The Street expectation is that the Big Four of Indian IT may end up reflecting a sequential revenue growth in the range of 1.5-3.5% with HCL Technologies expected to post the highest rise while TCS is likely to maintain its momentum as the leader. For the fourth quarter of FY17, the rupee appreciated by 2% against the dollar, throwing a spanner into the works.
Brokerage houses such as Morgan Stanley, Credit Suisse, CLSA and HSBC expect the impact from rising rupee on the margins to be in the range of 40-50 basis points. Morgan Stanley in its note said, “Cross currency is likely to be a tailwind (10-70bps) to revenues, while rupee appreciation (-2%) will be a headwind to margins this quarter.”
However, the industry may see some change for the better in FY18, analysts feel, with expected pickup in demand in sectors such as BFSI and retail.
Brokerage house HSBC in its preview note on the fourth quarter results, said, “The 4Q FY17 result season is unlikely to provide material positive indicators for the 2017 demand environment. A better macro environment in the US and better business outlook for US banks should lead to higher IT spend over the coming quarters. This is a broader expectation by the Street.”

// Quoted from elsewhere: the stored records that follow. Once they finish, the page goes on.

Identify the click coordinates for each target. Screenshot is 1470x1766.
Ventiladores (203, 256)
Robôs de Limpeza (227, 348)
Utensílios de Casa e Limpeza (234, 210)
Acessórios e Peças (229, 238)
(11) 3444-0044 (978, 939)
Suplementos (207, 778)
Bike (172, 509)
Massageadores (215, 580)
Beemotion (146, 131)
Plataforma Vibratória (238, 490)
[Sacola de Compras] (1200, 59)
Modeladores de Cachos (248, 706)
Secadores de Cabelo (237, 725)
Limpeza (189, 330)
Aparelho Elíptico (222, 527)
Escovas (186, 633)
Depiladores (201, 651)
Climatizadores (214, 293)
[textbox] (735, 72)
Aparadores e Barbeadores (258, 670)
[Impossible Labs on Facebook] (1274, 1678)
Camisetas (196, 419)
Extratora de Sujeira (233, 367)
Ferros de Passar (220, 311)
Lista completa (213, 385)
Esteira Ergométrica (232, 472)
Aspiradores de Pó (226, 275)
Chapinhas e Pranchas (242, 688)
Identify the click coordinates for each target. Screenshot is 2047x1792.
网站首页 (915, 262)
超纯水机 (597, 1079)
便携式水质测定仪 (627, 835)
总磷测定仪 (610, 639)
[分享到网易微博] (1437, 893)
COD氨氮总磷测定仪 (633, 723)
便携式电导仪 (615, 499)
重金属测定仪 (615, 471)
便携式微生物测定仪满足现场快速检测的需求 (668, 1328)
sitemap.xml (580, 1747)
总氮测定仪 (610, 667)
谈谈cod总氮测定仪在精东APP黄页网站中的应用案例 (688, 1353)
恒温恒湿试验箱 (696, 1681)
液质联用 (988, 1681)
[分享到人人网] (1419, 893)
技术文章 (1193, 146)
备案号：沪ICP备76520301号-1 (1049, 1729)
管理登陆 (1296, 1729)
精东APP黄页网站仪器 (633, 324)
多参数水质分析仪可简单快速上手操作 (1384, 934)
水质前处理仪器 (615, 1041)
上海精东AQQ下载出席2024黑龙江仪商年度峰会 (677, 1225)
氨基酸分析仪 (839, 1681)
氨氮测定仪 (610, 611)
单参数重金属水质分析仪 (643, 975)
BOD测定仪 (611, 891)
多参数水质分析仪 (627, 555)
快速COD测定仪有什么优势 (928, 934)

The fourth quarter has been an interesting period with cross-currency movement being positive in the range of 25-30 basis points for the Indian IT companies which would lift the US dollar revenue while appreciating rupee impacting the margins, analysts said.
There is an expectation that Indian IT companies would provide an more optimistic commentary on the outlook for FY18 as there seems an demand uptick from the BFSI segment, which is one of the largest contributors to the revenues.
According to CLSA, the demand is expected to perk up with greater contributions from BFSI and manufacturing segments but there could be a drag in sectors like telecom and energy. It also felt that Accenture’s recent commentary following its quarterly results point towards a healthy demand environment. “While 4Q may be too early to see it, given the new US administration and immigration, clients could be in a better frame of mind for discretionary projects,” CLSA said in its note.
The Indian IT companies are not just battling a situation of tepid demand outlook but an increasingly unfavourable policy environment especially from its largest market – US.
Morgan Stanley said, “With uncertainty around visa/tax regulations in the US and possible risks from the UK exiting the EU, we think the probability of an upbeat outlook for FY18 could be low despite positive commentary.”